Filter the rows below down to the lines that contain the string "width", matching case exactly, and copy each such line in full.

— start of Extracted information —

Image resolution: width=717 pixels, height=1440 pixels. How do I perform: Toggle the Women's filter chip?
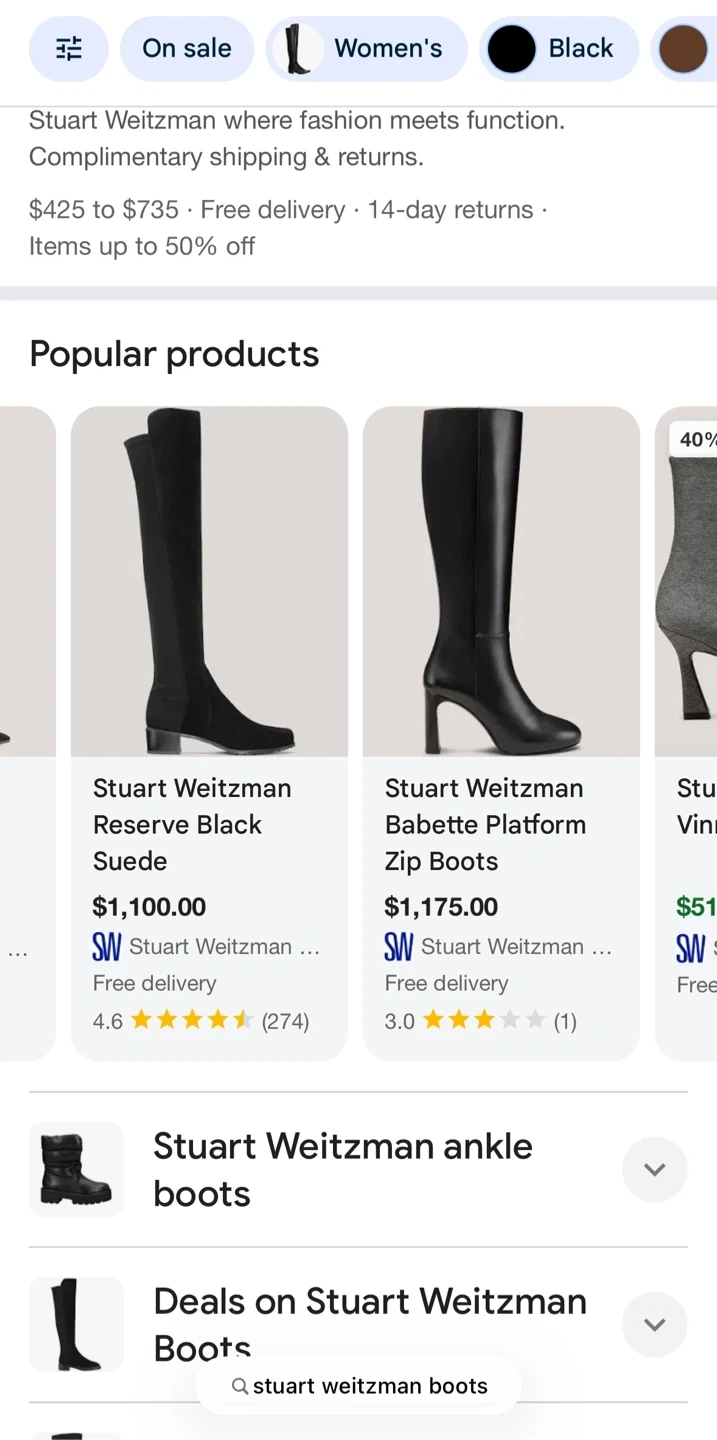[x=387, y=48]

— end of Extracted information —
— start of Extracted information —

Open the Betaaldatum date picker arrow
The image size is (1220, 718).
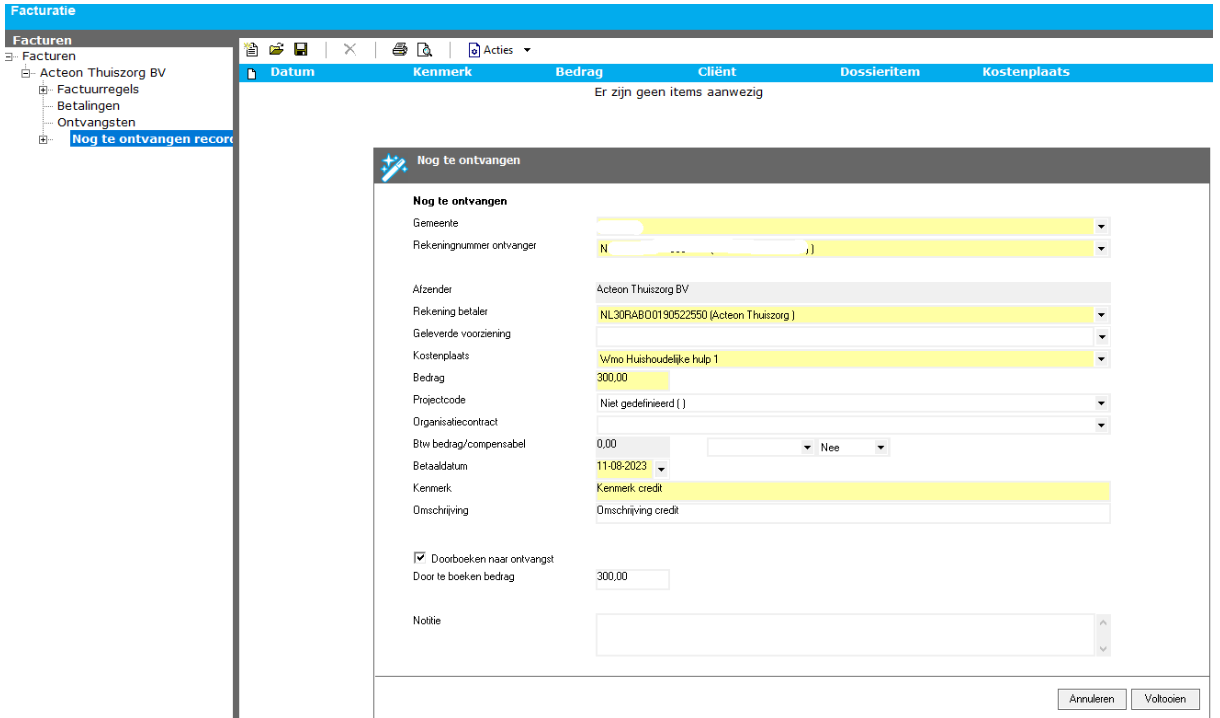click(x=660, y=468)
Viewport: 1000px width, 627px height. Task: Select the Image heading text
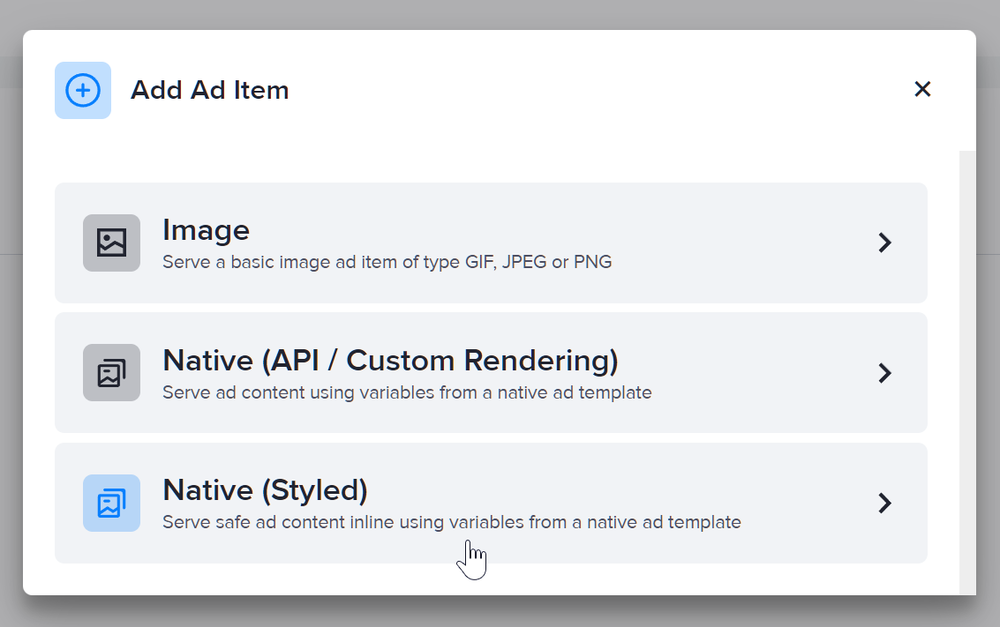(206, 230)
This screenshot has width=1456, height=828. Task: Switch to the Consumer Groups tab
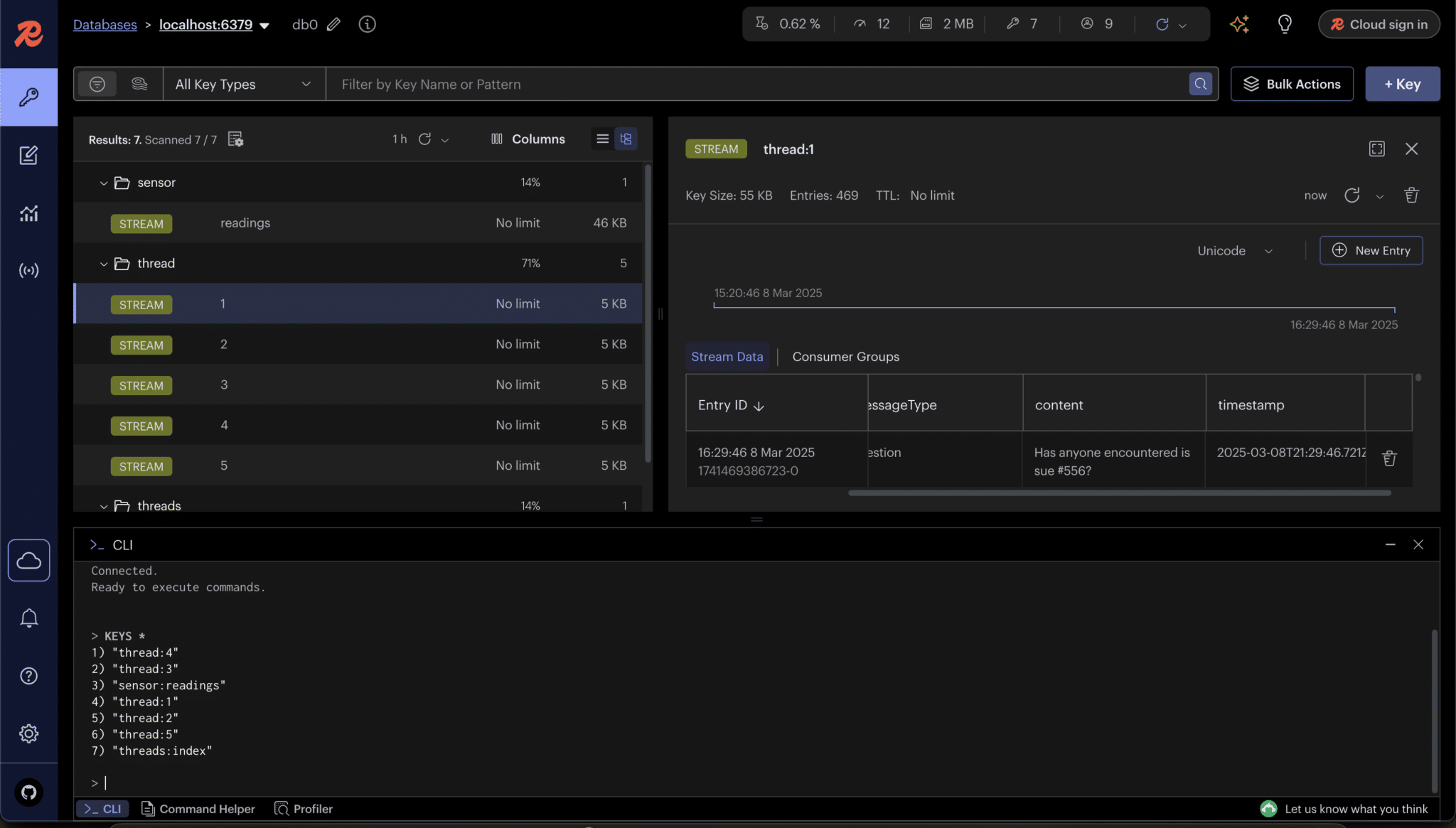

— end of Extracted information —

* **Answer to this problem**:
Image resolution: width=717 pixels, height=1440 pixels. How do I perform: Toggle the Women's filter chip?
Viewport: 1000px width, 627px height. Task: Select the Image heading text
This screenshot has width=1456, height=828. Task: Switch to the Consumer Groups tab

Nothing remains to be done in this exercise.